21 de Junho  Ontem disse à Doreen que o governo devia pôr à disposição da população uma sala ou um edifício onde as pessoas se pudessem encontrar, conversar, fazer discursos, desabafar. Ela respondeu-me que as mulheres na China antiga, quando estavam com raiva ou tinham alguma aflição, subiam a pequenos estrados, montados especialmente para elas na rua, e ali davam rédea solta à sua fúria ou à sua tristeza. Essa «prática» parece-me muito mais eficaz do que o método psicanalítico ou o confessionário. Emil Cioran, Cadernos 1957-1972

Ir ao mercado

Ouvido no mercado. Duas mulheres velhas e gordas prestes a terminar a conversa. Uma diz à outra: «Para se viver tranquilo, não devemos sair do rame-rame da vida.» Uma manhã destas, fui ao mercado (como todos os dias). Depois de dar três voltas, saí incapaz de me decidir por o que quer que fosse. Nada me tentava, não tinha vontade de nada. Em tudo, a escolha tem sido a minha perdição ao longo da vida. Noutro dia, no mercado, olhei por um instante para uma cabeça de boi cuja pele tinha sido arrancada. Os olhos, ou o que deles restava, deram-me um calafrio terrível. No mercado, uma mulher horrível, com cabeça de águia, começou a gritar comigo porque eu tinha acabado de passar entre ela e a banca. «Você não é educado. Um cavalheiro não deve passar à frente de uma mulher, etc.» Ela insiste. Fraqueza incrível da minha parte, tento justificar-me e enervo-me tanto como a mulherzinha. Nisso, como sempre, sensação de mal-estar físico. Decididamente, só morto alcançarei a indiferença. ...
Um Papa que perdia a fé e abandonava o Vaticano depois de uma declaração pública de ateísmo... Emil Cioran, Cadernos 1957-1972 
Como todos os grandes acontecimentos cá em baixo, o «fim do mundo» chegará com um «primário», com um louco... medíocre. Emil Cioran, Cadernos 1957-1972 
Antes de imprimir uma cópia de trabalho, passo os olhos outra vez pela tradução dos  Cadernos . Substituo algumas palavras, corrijo advérbios, corto pronomes, inverto a ordem, verifico se as notas batem certo... Podia andar anos nisto. Um tabuleiro de Mahjong infinito. (Outro tipo de terapia.)

Campanha eleitoral

É incrível a que ponto o espírito é tão pouco capaz de prever, de admitir, de assimilar as catástrofes. À minha volta só vejo pessoas que não querem acreditar nas catástrofes. Isso vem de uma reacção de defesa completamente natural, mas também de uma falta de cultura histórica. Ora o que é a História senão a disciplina do pior? Quem a cultiva, habitua-se e até lhe ganha o gosto...  Eles não ousariam (foi o que os checos disseram a si mesmos recentemente... até que viram). Os romanos também não acreditavam que Alarico ousaria. Um homem político que rejeita a ideia de catástrofe é um ingénuo e prepara a ruína do seu país. Emil Cioran, Cadernos 1957-1972 
Nostalgia e ansiedade — é a isto que a minha «alma» se resume. Dois estados aos quais correspondem dois abismos: o passado e o futuro.

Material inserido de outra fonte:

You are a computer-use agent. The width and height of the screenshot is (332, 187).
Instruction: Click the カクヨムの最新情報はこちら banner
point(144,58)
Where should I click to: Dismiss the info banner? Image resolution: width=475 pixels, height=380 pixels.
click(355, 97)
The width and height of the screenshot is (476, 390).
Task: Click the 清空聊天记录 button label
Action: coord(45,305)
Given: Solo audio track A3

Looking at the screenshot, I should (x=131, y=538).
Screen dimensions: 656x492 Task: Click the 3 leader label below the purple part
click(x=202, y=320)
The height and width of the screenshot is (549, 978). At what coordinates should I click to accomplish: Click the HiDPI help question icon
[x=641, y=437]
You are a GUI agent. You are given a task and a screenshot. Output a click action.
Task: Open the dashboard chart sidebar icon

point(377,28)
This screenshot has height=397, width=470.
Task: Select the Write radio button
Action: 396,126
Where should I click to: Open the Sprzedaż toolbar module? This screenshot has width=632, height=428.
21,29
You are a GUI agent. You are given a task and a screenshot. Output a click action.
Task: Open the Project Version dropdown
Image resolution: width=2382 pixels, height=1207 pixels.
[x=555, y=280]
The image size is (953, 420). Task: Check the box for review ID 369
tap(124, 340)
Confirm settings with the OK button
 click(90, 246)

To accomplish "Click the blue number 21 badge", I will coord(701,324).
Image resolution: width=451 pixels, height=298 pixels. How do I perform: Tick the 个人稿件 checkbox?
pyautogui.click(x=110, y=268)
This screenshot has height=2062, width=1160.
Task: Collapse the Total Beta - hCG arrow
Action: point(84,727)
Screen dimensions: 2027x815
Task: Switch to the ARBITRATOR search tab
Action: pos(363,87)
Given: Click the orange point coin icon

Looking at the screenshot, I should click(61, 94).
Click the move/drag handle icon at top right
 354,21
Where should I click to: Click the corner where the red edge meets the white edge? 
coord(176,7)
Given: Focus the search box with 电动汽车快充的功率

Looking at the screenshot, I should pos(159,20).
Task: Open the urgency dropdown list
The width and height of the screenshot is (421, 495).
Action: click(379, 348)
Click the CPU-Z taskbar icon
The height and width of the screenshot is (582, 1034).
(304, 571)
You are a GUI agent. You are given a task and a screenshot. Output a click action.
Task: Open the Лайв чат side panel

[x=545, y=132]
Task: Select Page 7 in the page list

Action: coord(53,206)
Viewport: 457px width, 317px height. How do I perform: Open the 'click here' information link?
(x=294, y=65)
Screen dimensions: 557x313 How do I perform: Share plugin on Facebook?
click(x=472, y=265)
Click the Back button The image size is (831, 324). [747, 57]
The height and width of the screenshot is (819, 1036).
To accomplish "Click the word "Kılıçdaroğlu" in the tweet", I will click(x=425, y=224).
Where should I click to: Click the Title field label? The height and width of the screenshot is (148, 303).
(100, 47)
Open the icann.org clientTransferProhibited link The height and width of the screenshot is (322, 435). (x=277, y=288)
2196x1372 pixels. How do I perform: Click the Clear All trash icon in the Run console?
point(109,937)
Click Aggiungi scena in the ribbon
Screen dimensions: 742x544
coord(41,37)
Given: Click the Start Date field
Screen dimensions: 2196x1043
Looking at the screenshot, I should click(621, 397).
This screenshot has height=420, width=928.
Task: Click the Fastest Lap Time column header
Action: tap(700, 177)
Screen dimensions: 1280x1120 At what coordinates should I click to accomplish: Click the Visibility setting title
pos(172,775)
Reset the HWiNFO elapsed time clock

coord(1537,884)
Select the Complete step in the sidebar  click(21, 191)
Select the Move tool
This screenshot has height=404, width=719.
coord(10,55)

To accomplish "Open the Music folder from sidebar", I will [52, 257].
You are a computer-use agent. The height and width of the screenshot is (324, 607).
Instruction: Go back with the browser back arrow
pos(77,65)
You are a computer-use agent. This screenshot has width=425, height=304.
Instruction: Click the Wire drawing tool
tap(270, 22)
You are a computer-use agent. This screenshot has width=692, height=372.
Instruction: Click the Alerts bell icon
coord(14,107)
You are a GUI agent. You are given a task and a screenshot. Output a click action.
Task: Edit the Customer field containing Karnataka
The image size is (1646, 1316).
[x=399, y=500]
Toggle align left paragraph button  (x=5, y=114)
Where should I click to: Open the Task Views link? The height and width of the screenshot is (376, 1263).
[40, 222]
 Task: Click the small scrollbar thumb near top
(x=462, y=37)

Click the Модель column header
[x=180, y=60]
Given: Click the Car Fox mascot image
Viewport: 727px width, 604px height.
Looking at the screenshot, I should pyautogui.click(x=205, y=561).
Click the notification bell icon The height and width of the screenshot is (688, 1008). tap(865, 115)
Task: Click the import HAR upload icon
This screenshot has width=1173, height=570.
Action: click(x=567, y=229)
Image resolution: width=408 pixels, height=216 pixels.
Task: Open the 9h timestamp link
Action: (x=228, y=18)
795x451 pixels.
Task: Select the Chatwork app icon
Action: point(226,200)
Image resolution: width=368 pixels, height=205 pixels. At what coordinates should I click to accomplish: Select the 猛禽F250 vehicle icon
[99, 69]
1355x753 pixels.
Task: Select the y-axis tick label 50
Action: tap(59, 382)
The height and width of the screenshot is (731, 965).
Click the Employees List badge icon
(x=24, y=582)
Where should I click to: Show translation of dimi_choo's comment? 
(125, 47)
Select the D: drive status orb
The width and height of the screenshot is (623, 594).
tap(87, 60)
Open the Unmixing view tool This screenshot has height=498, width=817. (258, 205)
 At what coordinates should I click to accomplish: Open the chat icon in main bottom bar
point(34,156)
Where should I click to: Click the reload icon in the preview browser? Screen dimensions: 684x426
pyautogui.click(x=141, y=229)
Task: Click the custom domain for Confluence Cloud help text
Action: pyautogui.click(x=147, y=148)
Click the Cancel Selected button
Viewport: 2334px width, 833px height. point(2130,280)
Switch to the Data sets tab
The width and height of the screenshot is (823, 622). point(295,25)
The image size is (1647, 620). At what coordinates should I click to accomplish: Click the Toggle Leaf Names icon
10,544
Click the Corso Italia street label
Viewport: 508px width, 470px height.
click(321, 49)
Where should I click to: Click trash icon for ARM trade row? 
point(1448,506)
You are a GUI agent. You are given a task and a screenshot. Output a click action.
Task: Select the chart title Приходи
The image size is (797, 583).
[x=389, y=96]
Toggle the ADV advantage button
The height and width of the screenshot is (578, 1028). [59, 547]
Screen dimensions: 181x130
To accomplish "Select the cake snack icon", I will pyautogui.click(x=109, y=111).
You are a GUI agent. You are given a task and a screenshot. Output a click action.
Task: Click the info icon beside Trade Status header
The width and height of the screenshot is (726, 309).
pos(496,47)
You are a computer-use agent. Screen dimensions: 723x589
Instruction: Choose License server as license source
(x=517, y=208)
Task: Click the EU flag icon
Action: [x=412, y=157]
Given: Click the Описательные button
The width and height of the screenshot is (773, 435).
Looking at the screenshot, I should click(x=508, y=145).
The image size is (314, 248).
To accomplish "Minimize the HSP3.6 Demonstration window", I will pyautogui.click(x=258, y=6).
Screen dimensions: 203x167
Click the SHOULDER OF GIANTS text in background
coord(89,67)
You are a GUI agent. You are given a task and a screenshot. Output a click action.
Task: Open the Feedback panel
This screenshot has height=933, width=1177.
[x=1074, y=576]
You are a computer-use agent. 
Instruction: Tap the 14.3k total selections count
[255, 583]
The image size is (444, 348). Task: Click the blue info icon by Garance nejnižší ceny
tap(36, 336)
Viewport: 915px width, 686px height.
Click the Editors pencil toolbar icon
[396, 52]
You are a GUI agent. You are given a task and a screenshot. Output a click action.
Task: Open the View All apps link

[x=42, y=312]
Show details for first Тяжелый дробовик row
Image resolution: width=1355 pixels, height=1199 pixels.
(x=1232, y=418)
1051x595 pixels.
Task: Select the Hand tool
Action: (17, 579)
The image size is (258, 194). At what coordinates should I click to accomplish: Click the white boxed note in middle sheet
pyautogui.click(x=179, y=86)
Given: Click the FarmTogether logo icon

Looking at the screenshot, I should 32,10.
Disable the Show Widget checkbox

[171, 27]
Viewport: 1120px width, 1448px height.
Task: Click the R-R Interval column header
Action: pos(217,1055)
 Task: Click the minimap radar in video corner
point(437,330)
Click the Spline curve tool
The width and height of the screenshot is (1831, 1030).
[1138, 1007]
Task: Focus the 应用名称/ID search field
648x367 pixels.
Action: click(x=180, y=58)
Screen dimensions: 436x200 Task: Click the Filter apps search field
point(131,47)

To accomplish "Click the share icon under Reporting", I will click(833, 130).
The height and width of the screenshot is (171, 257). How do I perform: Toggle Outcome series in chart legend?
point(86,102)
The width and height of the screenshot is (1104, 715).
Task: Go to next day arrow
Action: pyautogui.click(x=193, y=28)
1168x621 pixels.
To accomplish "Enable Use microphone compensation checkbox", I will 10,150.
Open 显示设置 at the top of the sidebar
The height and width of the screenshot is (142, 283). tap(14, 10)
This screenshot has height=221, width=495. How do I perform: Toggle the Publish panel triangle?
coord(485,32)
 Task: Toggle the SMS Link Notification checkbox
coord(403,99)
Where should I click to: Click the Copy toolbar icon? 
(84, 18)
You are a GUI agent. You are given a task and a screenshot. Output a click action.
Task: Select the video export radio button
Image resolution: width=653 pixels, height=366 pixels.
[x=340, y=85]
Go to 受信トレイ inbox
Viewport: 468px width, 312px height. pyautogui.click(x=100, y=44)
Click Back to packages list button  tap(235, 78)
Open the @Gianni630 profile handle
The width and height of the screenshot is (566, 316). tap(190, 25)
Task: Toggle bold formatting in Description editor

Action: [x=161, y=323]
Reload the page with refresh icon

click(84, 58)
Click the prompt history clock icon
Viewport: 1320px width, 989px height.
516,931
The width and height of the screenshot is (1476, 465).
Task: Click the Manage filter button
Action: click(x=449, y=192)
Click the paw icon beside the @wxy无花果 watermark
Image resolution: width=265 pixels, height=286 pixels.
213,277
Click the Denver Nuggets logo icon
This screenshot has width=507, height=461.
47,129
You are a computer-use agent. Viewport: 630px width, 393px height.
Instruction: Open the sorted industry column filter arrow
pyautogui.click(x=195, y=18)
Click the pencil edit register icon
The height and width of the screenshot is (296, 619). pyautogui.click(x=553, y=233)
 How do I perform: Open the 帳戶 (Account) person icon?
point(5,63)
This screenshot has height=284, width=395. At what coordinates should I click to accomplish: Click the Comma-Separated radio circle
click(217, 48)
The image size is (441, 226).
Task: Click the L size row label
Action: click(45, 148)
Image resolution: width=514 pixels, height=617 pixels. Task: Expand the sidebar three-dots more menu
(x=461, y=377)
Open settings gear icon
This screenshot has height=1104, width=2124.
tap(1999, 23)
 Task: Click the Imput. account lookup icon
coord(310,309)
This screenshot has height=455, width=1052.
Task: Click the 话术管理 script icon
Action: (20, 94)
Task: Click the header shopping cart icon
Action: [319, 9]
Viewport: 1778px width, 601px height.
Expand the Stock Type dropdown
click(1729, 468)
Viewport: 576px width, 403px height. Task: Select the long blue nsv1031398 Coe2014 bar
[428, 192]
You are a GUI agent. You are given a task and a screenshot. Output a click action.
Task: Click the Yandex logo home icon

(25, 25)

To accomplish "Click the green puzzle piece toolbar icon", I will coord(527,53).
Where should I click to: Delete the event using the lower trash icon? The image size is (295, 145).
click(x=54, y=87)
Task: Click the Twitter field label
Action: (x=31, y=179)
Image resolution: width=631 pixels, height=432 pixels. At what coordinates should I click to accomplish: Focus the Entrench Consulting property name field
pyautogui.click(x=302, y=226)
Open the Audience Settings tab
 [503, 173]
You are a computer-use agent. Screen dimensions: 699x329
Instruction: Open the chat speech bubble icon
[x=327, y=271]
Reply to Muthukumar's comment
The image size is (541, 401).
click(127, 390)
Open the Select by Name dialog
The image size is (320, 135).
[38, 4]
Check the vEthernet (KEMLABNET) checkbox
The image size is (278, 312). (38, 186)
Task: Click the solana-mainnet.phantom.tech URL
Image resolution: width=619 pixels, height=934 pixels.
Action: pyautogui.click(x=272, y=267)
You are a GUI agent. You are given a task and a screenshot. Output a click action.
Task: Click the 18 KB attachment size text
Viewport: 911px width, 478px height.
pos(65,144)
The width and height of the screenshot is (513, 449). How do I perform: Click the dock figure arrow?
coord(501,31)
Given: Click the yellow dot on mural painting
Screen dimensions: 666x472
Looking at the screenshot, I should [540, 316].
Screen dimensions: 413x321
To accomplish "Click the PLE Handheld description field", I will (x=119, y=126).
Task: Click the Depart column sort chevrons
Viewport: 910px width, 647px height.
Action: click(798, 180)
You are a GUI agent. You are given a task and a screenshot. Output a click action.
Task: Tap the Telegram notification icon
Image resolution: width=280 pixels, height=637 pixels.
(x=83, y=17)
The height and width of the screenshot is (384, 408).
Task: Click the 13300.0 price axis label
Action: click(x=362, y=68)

Entre os dois, apenas o ar suficiente para poder respirar, apenas o espaço suficiente para me aguentar de pé Emil Cioran, Cadernos 1957-1972 

Refletir (um postal para a Alexandra)

Conheci escritores obtusos e até mesmo estúpidos; todos os tradutores que conheci eram, sem excepção, inteligentes e muitas vezes mais interessantes do que os autores que traduziam. (Há mais reflexão na tradução do que na «criação».) Emil Cioran, Cadernos 1957-1972 (outubro de 1971).

Uma novidade desastrosa

Todo o dia ruminei sobre um pequeno detalhe extraordinário. Quando Pascal fala do homem, diz: que caos, que contradições, etc. O homem, que novidade ! Esta «novidade», que palavra admirável para definir o carácter anormal da aparição do homem, o imprevisto e o desconcertante de tal fenómeno. Com efeito, o homem é, na natureza, uma novidade, uma novidade desastrosa. Emil Cioran, Cadernos 1957-1972.

Peso e leveza

De volta aos Cadernos de Cioran, na tradução da Cristina. Impressiona-me o número de frases que terminam com reticências. As palavras são firmes, graves, sólidas. Mas também transparentes, leves, musicais. Peso e leveza, em simultâneo. As reticências são talvez um ponto de fuga, um pequeno movimento para libertar energia. Como as pontes que têm de oscilar para não cair.

Menear-se

Todos esses professores, Heidegger à cabeça, que vivem como parasitas de Nietzsche, e que acham que filosofar é falar de filosofia. — Fazem-me pensar nos poetas que imaginam que a missão de um poema é cantar a poesia. Por toda a parte o drama do excesso de consciência: trata-se de um esgotamento de talentos ou de um esgotamento de temas? Dos dois, sem dúvida: falta de inspiração que acompanha a falta de matéria. Desaparecimento da ingenuidade; muito malabarismo, habilidade , nas coisas importantes. O acrobata suplantou o artista, o próprio filósofo não é senão um pedante que se meneia . Emil Cioran, Cadernos 1957-1972.
1 de Janeiro de 1969  Fui passear entre Étréchy e La Ferté-Alais. Neve e nevoeiro, um nevoeiro tão suave que as árvores pareciam fumo imobilizado. Raramente vi uma paisagem tão poética. Tudo era irreal — e depois, por causa do gelo, as estradas estavam desertas.  Entrei num cafezinho em Villeneuve-sur-Auvers, onde ouvi uma canção americana (inglesa?) « Those were the days » que, pela entoação elegíaca, me comoveu mais do que seria de esperar. Emil Cioran, Cadernos 1957-1972.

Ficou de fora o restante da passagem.